特別展「鎌倉震災史 歴史地震と大正関東地震」が10月24日、鎌倉国宝館(鎌倉市雪ノ下2)で始まった。
大正関東地震を教訓に、災害から文化財を守り後世に伝える施設として昭和3年に建てられた鎌倉国宝館。正倉院を模した高床式校倉造風建築で、国の登録有形文化財でもある
中世から近代まで鎌倉に被害を及ぼした震災の歴史を検証し近年の地震被害などを再認識するとともに、文化財保護についてもあたらめて見つめ直してもらおうと企画した。
展示では、市内をはじめ京都、奈良の寺社や博物館などの収蔵品約50点を並べる。日蓮聖人註画讃には、1257年8月27日に起きた鎌倉の大地震をはじめ、干ばつ、洪水、飢饉(ききん)、疫病などの様子が色鮮やかに描かれている。
大正関東地震の際に鎌倉在住だった画家・藤原草丘が火災や津波の跡など被害の様子を詳細に描いた鎌倉大震災図巻全6巻をはじめ、僧侶の日記、社務記録、幕末の瓦版、大正時代の写真など震災に関わる資料や実際に被害を受けた文化財も展示する。
関連イベントとして、歴史地震研究会元会長・北原糸子さんによる特別講演「地震と社会-元禄地震と関東震災を中心に-」を11月8日、鎌倉生涯学習センターホール(鎌倉市小町1)で行う。当日は江戸から大正時代にかけて地震が社会に及ぼした影響を詳しく解説する。
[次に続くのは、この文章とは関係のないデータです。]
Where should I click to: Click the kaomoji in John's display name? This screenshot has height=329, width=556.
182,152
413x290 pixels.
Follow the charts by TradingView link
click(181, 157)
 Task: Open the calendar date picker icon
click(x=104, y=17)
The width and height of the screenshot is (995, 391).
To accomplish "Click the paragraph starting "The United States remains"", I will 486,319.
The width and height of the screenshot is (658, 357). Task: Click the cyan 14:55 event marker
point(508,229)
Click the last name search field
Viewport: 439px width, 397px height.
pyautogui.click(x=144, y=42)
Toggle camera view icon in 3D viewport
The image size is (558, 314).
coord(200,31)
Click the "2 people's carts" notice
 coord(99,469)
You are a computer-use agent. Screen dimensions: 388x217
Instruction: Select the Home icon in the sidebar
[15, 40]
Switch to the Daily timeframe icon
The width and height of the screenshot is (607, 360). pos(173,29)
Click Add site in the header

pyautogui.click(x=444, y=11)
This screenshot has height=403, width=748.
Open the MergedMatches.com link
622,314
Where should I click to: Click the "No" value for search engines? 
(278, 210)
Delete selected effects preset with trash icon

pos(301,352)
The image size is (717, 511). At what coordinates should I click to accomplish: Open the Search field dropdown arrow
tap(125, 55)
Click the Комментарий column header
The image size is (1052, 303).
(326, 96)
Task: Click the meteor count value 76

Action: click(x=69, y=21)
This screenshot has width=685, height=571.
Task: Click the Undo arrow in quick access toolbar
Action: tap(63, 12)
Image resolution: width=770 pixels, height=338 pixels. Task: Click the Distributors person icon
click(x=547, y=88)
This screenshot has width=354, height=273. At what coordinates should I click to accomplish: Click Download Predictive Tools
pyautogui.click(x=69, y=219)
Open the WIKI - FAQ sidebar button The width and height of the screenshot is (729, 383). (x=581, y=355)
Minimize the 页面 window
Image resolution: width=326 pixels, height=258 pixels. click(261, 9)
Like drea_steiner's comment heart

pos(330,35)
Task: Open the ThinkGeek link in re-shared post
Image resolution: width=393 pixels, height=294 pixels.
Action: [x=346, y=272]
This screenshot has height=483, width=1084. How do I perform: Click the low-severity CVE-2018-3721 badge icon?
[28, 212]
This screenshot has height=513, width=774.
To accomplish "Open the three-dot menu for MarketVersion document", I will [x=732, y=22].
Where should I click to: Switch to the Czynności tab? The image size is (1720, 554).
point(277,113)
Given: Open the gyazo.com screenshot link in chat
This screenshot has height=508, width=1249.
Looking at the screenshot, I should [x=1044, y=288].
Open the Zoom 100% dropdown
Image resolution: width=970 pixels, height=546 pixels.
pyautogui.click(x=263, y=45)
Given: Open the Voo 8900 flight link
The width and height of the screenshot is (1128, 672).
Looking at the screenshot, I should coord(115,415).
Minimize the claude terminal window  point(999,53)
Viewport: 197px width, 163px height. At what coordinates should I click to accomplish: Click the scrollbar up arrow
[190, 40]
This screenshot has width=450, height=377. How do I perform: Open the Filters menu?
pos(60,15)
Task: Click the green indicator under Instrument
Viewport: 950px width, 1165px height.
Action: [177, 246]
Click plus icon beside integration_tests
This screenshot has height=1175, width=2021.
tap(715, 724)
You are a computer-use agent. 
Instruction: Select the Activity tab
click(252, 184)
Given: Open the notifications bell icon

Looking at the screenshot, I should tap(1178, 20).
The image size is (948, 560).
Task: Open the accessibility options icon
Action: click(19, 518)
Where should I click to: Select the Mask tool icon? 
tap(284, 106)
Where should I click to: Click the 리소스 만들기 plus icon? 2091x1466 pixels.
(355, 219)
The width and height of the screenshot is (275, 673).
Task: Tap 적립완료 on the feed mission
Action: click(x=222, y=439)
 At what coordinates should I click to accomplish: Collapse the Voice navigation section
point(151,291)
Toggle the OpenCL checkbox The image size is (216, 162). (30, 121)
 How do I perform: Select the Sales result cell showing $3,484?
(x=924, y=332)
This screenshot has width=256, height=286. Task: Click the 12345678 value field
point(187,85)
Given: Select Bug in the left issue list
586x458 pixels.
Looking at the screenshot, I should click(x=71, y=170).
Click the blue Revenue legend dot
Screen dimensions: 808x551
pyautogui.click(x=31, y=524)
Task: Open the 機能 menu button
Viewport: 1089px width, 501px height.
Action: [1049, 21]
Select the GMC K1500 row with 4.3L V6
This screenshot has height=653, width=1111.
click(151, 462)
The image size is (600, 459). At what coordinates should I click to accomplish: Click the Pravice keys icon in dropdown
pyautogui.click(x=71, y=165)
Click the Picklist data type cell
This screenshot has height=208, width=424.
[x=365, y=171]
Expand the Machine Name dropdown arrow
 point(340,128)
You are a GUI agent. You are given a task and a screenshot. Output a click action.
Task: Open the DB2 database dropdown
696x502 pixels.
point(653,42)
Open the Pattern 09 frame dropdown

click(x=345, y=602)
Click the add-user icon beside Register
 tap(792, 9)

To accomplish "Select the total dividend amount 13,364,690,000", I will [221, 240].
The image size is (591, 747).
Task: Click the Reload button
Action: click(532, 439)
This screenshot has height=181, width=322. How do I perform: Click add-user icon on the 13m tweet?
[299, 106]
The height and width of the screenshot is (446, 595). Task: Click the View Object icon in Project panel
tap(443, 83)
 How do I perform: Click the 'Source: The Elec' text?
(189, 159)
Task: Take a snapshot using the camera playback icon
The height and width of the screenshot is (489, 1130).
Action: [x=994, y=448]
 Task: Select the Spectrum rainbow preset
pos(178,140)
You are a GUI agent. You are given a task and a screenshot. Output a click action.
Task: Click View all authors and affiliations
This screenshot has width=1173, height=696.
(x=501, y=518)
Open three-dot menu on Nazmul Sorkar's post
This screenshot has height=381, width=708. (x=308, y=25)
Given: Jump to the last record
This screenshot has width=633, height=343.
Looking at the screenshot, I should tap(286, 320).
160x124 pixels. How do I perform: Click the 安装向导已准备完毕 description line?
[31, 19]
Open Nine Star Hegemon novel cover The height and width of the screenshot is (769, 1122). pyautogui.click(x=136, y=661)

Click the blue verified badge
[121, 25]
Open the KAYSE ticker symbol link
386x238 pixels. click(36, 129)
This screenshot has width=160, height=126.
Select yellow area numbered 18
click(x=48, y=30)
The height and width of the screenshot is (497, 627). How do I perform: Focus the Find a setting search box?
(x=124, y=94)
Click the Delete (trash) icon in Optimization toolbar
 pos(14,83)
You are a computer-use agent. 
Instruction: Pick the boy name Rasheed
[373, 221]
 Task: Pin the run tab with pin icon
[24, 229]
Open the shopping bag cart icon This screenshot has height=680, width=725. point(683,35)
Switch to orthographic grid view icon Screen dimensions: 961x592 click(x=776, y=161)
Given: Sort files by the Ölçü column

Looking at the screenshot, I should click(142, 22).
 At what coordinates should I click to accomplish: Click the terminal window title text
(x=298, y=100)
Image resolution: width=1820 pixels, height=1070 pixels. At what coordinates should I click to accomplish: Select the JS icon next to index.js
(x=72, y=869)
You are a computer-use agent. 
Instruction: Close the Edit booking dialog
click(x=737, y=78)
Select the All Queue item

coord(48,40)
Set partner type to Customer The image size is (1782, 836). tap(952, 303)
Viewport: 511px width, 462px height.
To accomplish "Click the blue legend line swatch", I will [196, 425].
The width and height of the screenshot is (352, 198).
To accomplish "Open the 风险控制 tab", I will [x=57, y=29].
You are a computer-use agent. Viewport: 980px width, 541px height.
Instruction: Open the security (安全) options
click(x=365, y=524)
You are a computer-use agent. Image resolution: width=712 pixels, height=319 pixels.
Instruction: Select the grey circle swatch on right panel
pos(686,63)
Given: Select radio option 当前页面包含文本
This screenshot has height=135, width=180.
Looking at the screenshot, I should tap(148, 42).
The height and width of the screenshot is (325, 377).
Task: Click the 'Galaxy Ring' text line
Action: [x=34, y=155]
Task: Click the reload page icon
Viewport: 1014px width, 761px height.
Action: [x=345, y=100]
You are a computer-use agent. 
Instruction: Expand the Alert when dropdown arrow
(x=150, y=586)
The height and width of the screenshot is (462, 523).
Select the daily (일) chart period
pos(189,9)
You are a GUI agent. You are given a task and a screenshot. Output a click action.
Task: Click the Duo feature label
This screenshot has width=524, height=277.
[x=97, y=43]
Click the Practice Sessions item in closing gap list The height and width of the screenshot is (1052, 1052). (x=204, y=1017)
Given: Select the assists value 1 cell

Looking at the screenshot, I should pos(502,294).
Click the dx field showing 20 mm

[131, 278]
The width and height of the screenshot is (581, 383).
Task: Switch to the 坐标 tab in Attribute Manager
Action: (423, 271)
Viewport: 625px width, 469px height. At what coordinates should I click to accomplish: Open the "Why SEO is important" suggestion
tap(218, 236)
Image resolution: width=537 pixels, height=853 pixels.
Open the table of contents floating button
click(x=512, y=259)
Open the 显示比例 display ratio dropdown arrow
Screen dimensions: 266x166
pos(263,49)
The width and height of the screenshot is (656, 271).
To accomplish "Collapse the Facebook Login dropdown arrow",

「大正関東地震で市内の寺社が倒壊し仏像や文化財に甚大な被害があった。こうした不時の災害から文化財を守り後世に伝えるための施設として建てられたのが鎌倉国宝館。つまり、この建物自体も今回の展示物の一つでもある」と学芸員の浪川幹夫さん。同館は1928(昭和3)年築の鉄筋コンクリート造で、2007年以降に新館と共に免震装置を設置し安全性を高めている。
「鎌倉は政権都市であり、江戸時代にも幕府直轄であったことから当時の資料が比較的多く残っている。加えて今回は大正関東地震直後の市内の写真や航空写真も用意した。目で見ることで地震や津波などの被害の状況が正しく理解できる展示になっている。時間の経過とともに関心が薄れていく中、あらためて震災について考えるきかっけになれば」と話し、「専門家による解説を聞くことで理解がより深まるはず。特別講演にもぜひ足を運んでほしい」と来館を呼び掛ける。
開館時間は9時~16時30分(入館16時まで)。入館料は500円(小中学生200円)。月曜休館。12月6日まで。特別講演は13時30分~15時(13時開場)。参加無料。事前申込不要。